From the data below, please reproduce exactly everything from the line that contains "Expand the Show all chevron arrow" down to the line that contains "Click the Export", with both ends included.

◇ ◇ ◇ ◇ ◇ ◇ ◇

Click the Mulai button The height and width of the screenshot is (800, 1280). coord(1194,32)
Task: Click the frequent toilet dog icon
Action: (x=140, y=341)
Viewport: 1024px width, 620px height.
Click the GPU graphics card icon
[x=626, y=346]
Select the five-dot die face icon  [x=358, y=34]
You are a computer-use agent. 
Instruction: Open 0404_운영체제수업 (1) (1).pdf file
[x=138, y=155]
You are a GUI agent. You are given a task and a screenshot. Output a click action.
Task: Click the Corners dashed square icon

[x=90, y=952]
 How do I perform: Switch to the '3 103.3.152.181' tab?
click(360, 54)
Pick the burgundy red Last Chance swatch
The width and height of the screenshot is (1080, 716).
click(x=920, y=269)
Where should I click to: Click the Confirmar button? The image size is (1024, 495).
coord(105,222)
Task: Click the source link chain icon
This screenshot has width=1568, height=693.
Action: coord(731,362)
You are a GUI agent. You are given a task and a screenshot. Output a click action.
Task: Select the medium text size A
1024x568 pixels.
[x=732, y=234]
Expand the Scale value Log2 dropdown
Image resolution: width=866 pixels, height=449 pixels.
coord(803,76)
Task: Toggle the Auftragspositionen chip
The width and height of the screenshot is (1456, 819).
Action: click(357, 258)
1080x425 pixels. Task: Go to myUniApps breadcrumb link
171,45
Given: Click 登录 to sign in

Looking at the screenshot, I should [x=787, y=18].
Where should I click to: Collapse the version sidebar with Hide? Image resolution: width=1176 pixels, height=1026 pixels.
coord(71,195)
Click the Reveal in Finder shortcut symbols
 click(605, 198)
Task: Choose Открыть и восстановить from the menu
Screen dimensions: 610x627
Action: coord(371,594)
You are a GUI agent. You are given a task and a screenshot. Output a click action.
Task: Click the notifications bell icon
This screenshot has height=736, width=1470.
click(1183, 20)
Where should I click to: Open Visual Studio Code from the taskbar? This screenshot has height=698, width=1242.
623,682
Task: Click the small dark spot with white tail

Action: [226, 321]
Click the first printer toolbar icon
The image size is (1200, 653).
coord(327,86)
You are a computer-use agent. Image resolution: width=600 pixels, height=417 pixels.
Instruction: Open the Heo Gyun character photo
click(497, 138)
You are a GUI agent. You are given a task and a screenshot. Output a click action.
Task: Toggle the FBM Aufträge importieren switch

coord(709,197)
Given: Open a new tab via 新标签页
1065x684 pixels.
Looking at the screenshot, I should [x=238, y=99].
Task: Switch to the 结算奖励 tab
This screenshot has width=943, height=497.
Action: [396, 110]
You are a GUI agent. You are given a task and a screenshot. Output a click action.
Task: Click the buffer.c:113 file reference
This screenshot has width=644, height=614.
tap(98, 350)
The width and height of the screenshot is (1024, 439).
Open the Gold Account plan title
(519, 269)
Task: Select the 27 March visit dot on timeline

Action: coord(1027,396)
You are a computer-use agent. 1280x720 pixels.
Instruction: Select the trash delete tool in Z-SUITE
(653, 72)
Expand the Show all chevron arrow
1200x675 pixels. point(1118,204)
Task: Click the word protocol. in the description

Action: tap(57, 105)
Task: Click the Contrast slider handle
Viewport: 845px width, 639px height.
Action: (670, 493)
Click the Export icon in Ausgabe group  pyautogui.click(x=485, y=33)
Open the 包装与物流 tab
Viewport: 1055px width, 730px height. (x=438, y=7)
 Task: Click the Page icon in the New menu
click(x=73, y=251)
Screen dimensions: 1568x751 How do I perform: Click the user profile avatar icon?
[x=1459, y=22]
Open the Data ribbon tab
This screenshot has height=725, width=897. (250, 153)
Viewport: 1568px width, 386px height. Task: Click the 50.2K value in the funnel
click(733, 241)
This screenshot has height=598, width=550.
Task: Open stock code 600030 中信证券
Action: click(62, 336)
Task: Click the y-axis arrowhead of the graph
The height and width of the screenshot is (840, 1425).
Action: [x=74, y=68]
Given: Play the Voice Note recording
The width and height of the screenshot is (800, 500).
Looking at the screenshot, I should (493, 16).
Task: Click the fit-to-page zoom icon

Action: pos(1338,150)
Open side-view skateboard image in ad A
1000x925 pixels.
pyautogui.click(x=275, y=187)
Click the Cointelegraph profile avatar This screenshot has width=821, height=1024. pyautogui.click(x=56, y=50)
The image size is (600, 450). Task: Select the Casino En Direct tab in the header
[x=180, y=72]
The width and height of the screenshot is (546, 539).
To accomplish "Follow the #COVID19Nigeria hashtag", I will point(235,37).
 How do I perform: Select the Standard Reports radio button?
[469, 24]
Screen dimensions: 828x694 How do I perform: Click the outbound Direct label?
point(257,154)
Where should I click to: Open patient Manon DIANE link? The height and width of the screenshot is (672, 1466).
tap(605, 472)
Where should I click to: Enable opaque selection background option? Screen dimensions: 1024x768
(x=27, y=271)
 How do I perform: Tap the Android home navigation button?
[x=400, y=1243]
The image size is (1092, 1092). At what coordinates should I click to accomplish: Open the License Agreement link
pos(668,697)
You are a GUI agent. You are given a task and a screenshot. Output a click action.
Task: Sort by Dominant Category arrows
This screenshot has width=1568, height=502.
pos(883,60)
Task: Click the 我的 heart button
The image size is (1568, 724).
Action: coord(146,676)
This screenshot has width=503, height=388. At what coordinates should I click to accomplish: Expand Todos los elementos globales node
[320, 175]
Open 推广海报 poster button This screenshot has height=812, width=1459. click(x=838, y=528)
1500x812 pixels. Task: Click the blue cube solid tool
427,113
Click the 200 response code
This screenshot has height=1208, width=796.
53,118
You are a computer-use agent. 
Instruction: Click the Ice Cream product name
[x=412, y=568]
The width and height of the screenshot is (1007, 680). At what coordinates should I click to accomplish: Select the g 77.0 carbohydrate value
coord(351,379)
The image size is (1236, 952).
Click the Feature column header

◇ ◇ ◇ ◇ ◇ ◇ ◇

◆ Completed exercise:
Expand the Show all chevron arrow
1200x675 pixels. point(1118,204)
Task: Click the word protocol. in the description

Action: tap(57, 105)
Task: Click the Contrast slider handle
Viewport: 845px width, 639px height.
Action: (670, 493)
Click the Export icon in Ausgabe group  pyautogui.click(x=485, y=33)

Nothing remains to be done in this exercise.